Afdaliyyah (superiority)
As the Imam is infallible (masum), he is the best of his age, otherwise, Allah would choose another. Ontologically the fourteen infallibles are superior to prophets, since they are created from a nobler matter. In Quran, with respect to kingship (Imamate) and wisdom (hikmah, book), the heirs of the prophets are their descendants and kin. Al-Baqir states that Imamate is among the progeny of Imams as indicated in verse 33:6 which its interpretation refers to the descendants of Husayn ibn Ali. He added that the light that is mentioned in verse 64:8 refers to Imams who are the light of Allah, this spiritual light which passes from the prophet to Imams is the symbol of eternal knowledge (hikmah). Referring to the light, he stated," the first beings that Allah created were Mohammad and his family, the rightly guided ones and the guides, they were the phantoms of light before Allah". Personal qualities are known only through Quran or hadith. Although Imamate is not hereditary, Shia believe that Imamate are among the progeny of Muhammad.

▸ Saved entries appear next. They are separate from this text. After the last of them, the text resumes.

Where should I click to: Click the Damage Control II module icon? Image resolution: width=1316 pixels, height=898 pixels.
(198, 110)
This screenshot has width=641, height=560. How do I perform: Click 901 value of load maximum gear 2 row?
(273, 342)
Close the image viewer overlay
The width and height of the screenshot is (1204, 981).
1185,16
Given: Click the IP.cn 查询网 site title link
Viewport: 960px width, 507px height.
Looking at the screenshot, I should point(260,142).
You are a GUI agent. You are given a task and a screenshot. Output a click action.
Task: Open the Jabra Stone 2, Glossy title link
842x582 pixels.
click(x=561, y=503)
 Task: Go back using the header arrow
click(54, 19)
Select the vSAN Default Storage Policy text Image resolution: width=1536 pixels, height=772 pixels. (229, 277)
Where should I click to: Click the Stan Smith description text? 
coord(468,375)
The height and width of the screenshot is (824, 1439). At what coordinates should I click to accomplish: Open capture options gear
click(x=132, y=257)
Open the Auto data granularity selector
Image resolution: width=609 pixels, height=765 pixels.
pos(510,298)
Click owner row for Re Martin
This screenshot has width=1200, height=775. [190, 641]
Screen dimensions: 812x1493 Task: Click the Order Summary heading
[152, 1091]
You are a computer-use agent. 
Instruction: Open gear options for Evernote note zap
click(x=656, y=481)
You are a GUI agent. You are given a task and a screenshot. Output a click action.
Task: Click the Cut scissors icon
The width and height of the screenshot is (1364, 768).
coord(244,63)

The necessity of recognizing Imams
According to Ja'far al-Sadiq: " We are the ones to whom Allah has made obedience obligatory. The people will not prosper unless they recognize us and the people will not be excused if they are ignorant of us. He who has recognised us is a believer (Momin) and he who has denied us is an unbeliever (Kafir)"... Al-Riza remarks that "....whoever tends not to be separated from Allah, he love the household of Mohammad ...and follow his Imam, whoever does this is under the mercy of Allah..." Kulaini, Na'mani attributed a tradition to al-Baqir that those who worship Allah without recognizing his righteous Imam are not accepted.

The necessity of obeying Imams
If the Imamate of Imams is not affirmed, one can not enter into heaven. Al-Baqir states that according to verse 42:23, the believers must both obey and love the Imams. Shia believe that Imamah is inseparable from Wilayah, which involves loving ahl al-Bayt (Imams), obeying them in their commands and prohibitions, recognising their rights and believing in their Imamat and that this is one of the five principles (usul) of Shia. According to al-Khu'i: "the wilayat and imamate in the meaning of succession (khilafat) is an essential part (dharuriy) of Shi'ism; anyone who rejects this dimension of the wilayat would not be considered as a Shia". Muhammad Baqir Majlisi states: "All the Imamis agree that the spiritual validity of deeds and Allah's approval of them are conditioned by faith (Imam); this point is as integral a part of faith as is love for the Twelve Imams and their imamate." Sajjad, the fourth Imam, states that the religion is attained only through submission and whoever submits to  the Imams is guided and blissful. Obeying the Imams is obligatory because Allah has thus commanded.

Guidance is only through Imams
According to Tabatabaei (21:73, 32:24) the word guidance is used side by side by the word Imamah and is followed by "our command", a kind of guidance with a divine command that conveys humankind to the final truth, not just showing the way. According to Mesbahyazdi, while Allah is the Creator, all praise is due to Him and He is the only ontological (takwini) and legislative (tashri'e) Lord. So everyone who wishes to be a servant and a monotheist should accept His legislative laws and accept the executer of His laws, because this is His Will (Iradah). A mutawatir hadith narrates that loving the prophet's family (Ahl al-Bayt) is the sign of faith and enmity towards them is the sign of hypocrisy. According to Mottahari, everyone who does not accept walayah, he is in enmity with walayah which causes his deeds to be worthless (6:88, 18:105, 14:18,3:117, 25:23), because he is not humble before the Truth which is the basis of a pure deed. Many hadith introduce Imam as the Guide because there is no knowledge of Allah accessible to man without the knowledge of Imam. Through hadiths, in order to reach to Allah, man must pass the Path (Sirat) who are the Imams.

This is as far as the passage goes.